Problem to work on |
Which lines of the entries contain the string "computer"? Please find them and copy them.

=====

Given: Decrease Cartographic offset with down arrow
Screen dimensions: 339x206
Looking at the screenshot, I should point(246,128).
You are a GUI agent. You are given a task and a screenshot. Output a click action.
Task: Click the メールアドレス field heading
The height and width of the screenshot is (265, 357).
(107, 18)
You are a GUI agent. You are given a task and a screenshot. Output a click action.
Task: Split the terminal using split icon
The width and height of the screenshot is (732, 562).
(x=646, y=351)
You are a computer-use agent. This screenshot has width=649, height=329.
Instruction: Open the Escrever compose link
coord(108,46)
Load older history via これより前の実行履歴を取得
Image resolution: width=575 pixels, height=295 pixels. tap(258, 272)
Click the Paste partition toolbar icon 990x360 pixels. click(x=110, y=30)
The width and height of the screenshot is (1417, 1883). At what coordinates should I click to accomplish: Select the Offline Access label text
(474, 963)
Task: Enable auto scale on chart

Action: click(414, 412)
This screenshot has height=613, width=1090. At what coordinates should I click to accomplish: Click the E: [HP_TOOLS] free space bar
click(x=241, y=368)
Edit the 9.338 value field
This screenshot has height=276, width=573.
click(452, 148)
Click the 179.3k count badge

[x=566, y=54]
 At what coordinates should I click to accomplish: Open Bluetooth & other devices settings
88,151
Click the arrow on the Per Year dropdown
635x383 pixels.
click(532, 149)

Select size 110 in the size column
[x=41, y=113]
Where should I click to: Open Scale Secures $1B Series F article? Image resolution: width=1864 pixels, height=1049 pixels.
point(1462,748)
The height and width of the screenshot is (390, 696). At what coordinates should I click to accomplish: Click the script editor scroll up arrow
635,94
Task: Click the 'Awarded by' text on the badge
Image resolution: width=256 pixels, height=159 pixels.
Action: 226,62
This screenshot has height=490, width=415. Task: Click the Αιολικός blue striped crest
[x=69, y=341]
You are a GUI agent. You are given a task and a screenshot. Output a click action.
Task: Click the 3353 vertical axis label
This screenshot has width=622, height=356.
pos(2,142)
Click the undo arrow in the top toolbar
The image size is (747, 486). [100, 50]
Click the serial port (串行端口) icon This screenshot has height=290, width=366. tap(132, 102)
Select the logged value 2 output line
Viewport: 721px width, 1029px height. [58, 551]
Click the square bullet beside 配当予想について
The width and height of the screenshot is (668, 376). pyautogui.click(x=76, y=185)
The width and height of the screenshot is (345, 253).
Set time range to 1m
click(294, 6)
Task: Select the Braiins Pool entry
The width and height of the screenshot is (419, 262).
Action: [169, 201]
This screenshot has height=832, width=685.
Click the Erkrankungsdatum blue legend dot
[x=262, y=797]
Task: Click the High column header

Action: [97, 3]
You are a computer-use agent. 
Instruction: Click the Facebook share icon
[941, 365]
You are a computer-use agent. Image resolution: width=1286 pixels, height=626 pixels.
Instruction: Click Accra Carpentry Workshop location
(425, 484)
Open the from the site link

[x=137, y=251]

=====

The answer |
You are a computer-use agent. This screenshot has width=649, height=329.
You are a computer-use agent. 
You are a computer-use agent. Image resolution: width=1286 pixels, height=626 pixels.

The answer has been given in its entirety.